Pinoli, mandorle, noci, nocciole: crudi sono buoni, tostati sono un'altra cosa. La tostatura sprigiona gli oli, intensifica il profumo e dà croccantezza. Costa due minuti, ma il confine tra tostato e bruciato è sottilissimo.
Cosa succede tostando
Il calore attiva gli oli naturali della frutta secca e avvia quella doratura che ne moltiplica l'aroma. Una mandorla tostata profuma e croccante non c'entra niente con la stessa mandorla cruda, molle e neutra.
In padella o in forno
Per piccole quantità, la padella è più veloce e controllabile; per quantità maggiori, il forno scalda in modo più uniforme.
- In padella: a fuoco medio, asciutta, muovendo di continuo. Pronti in 2-4 minuti.

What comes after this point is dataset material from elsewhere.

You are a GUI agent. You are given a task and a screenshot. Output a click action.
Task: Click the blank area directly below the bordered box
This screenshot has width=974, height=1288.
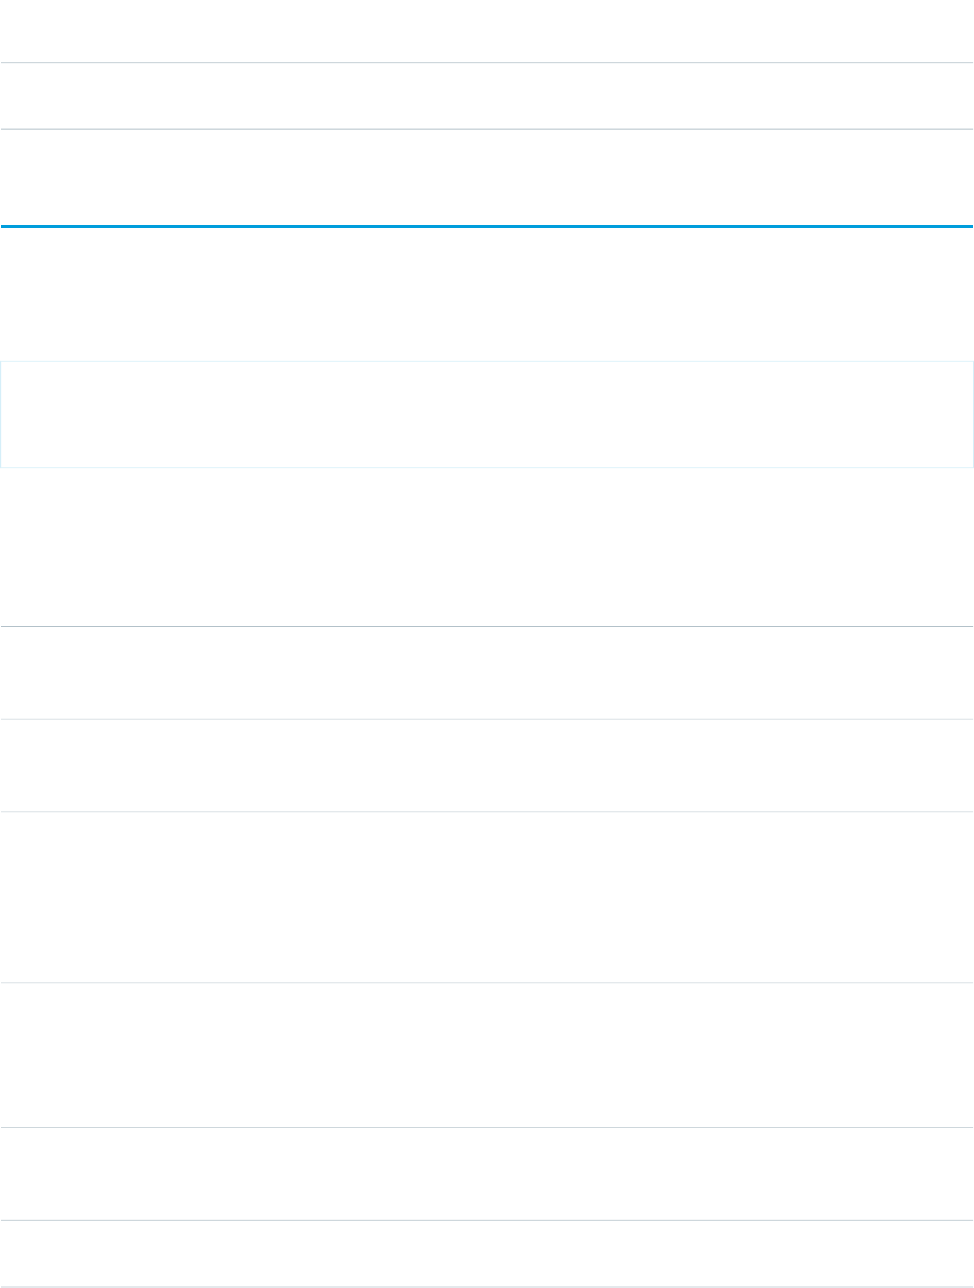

- In forno: a 160-170 gradi su una teglia, mescolando a metà. 5-10 minuti secondo il tipo.
- I pinoli bruciano in un attimo: non perderli d'occhio un secondo.
Il segnale è il profumo
Più dell'occhio, usa il naso: quando senti il profumo tostato salire, sono pronti o quasi. Da quel momento mancano pochi secondi al bruciato. Toglili dalla padella subito e versali in un piatto freddo: nella padella calda continuano a cuocere.
Dove usarli
Su insalate, pasta, dolci, verdure. Aggiungili all'ultimo per tenere la croccantezza, mai a inizio cottura dove si ammollerebbero o brucerebbero ancora.
La frutta secca tostata è uno di quei dettagli che fanno dire "qui c'è una mano". Costa due minuti di attenzione, e quei due minuti si sentono nel piatto.